**THE TASK:** Give the rows from the very beginning through the line that holds "(1054, 217)" as a JSON list of strings, one string per line, skipping blank lines and leaving out the pictures.

* Start DATA EXTRACT *

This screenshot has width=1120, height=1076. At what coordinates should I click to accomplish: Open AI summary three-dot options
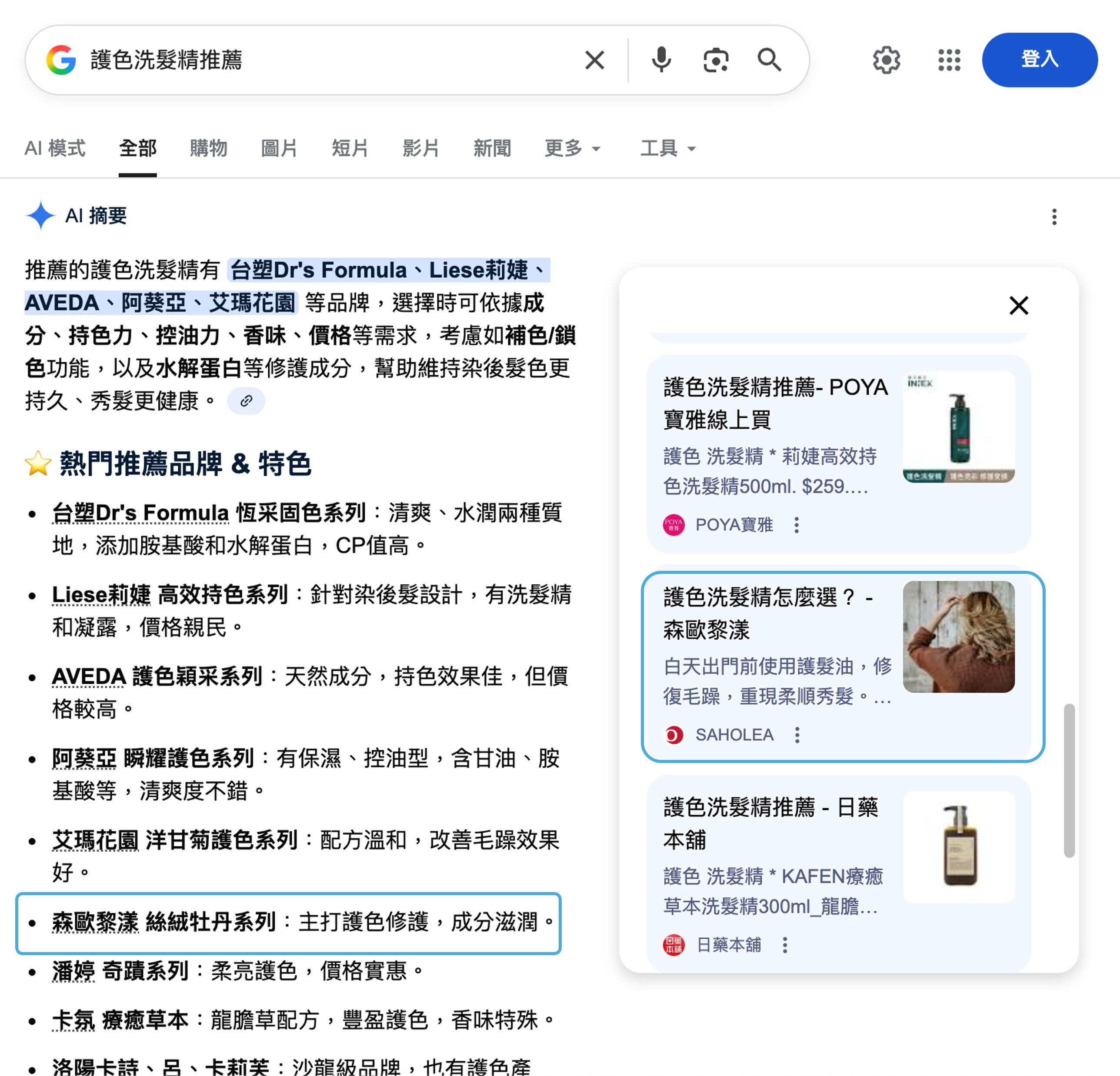(1054, 217)
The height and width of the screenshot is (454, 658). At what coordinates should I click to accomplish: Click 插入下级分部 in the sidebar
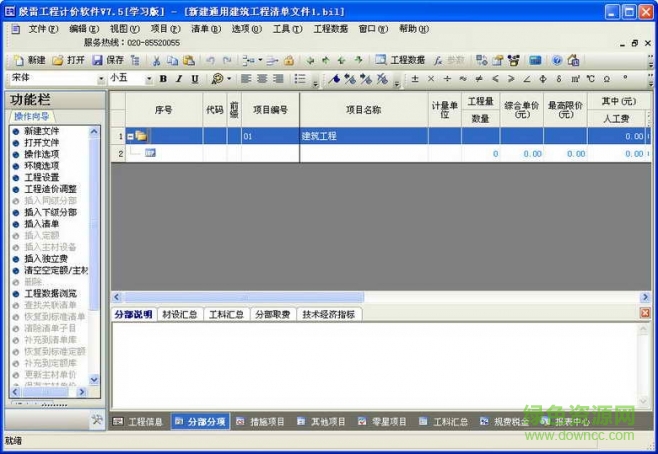tap(50, 213)
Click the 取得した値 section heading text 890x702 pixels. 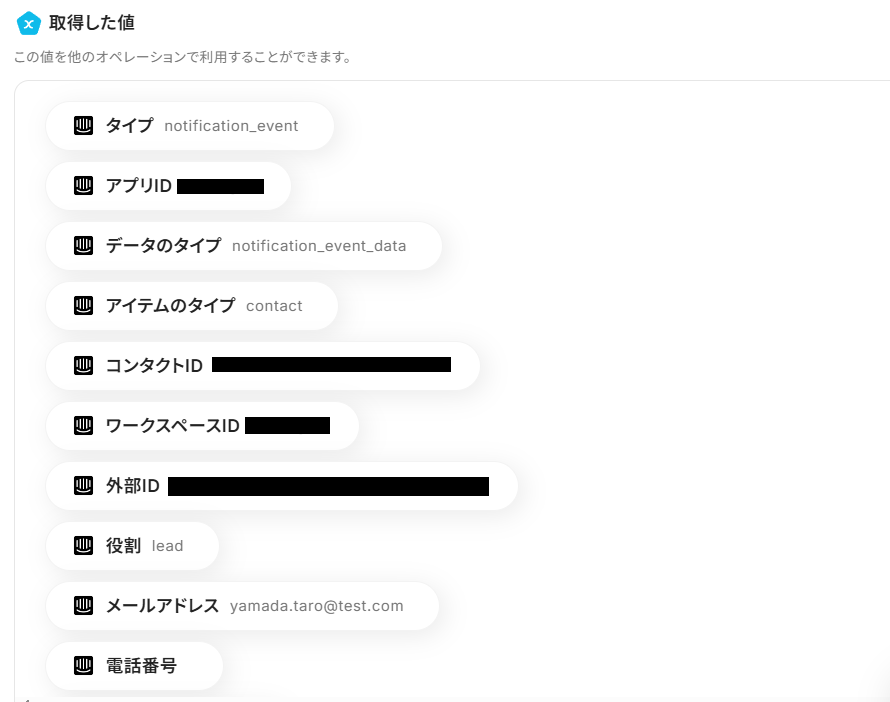[92, 22]
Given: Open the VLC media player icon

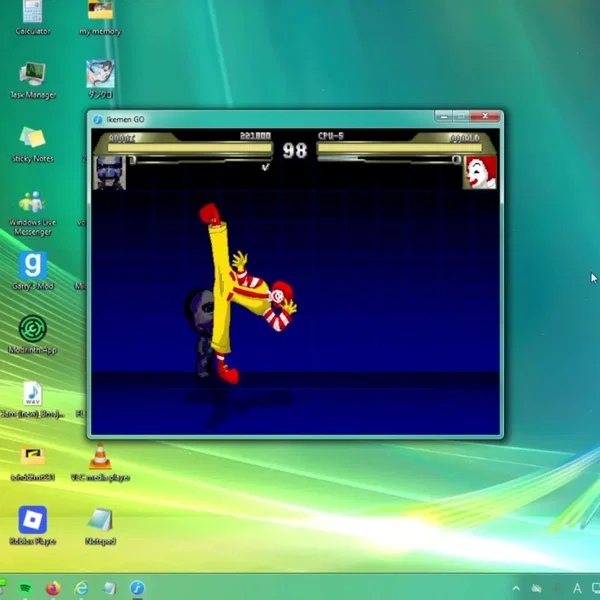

* End DATA EXTRACT *

**RIGHT ANSWER:**
[
  "This screenshot has width=1120, height=1076. At what coordinates should I click to accomplish: Open AI summary three-dot options",
  "(1054, 217)"
]